Developing Search At The BBC - Pt 1
Until a couple of years ago, I was a Senior Development Producer at the BBC's New Media department. Whilst I was there I used to blog rather enthusiastically about my work, and the team at the BBC Internet blog has asked me to contribute some articles here about the history of the BBC's web site.
I first started to work at the BBC in 2000, as a junior member of a small team looking after the BBC's search engine. Back then, searching the BBC site was a bewildering and perplexing experience, as there was no global search across all of the content.
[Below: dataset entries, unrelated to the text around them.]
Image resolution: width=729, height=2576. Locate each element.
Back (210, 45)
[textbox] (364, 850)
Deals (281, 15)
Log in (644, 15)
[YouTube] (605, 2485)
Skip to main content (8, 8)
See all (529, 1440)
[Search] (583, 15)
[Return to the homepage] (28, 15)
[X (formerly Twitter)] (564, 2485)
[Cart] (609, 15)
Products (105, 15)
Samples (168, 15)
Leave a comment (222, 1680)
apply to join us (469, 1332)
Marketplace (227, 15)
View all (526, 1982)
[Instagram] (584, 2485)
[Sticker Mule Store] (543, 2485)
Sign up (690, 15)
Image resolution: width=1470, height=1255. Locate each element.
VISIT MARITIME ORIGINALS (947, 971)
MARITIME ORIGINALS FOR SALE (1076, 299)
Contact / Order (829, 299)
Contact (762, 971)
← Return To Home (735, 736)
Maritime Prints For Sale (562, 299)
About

Instead, on the Today site, you could find a small box in the top right-hand corner that only searched the Today site. Or, if you were on the EastEnders site, there was a long search box at the bottom of the homepage, that only searched the EastEnders site, and so on.
As well as being somewhat randomly placed, the search boxes weren't even all using the same technology. BBC News used a product from Autonomy, whilst other bits of the BBC were indexed using software called Muscat. The results could be pretty appalling. One of my first jobs involved artificially putting the right URLs at the top of search engine results.
This wasn't a hi-tech solution. We had a spreadsheet that listed search terms, and the URL that should be displayed if a user employed them. We used to improve it based on the frustrated emails we got from the public. A mail would come in saying "I searched for 'Jeremy Paxman' and I never found the Newsnight site", and the team would dutifully add that 'jeremy paxman', 'paxman' and 'rottweiler' should produce bbc.co.uk/newsnight as the number one result.
The Muscat search engine was also unable to distinguish between different languages, so if you typed in 'Tony Blair' you were just as likely to get a news story mentioning his name from the BBC's Portuguese news site as from the English language site.
It was obvious it needed to be improved, and as part of the re-branding of BBC Online to BBCi in 2001, a new global search was introduced. The grey 'toolbar' was added to the top of (nearly) every BBC web page, placing a search box on every page of the site.
Users still didn't get the same results from everywhere. If they were on the Radio 1 site, they only saw results from Radio 1 web pages, unless they chose to do otherwise. This was usually OK for about 85% of searches, which would generally be 'in scope', but it would give users bad results some 15% of the time. Plus of course, if you searched for "The White Stripes", there was no reason why content on the Radio 2 or 6 Music sites about the band wouldn't be of interest to you.
To get around this, the scope of the "Best links" that used to be hand-coded into that spreadsheet was increased. It became a large behind-the-scenes taxonomy mapping relevant BBC content against thousands of keywords and concepts. If you typed in something like "Test The Nation" as your search anywhere on the site, the top results would include a BBC "Best Link" taking you to the national IQ quiz homepage. The new interface wasn't universally acclaimed, but it was a vast improvement, and the indexing of the BBC's content was improving as well.
In my next post, I'll be looking at how the BBC introduced web search to the site in 2002.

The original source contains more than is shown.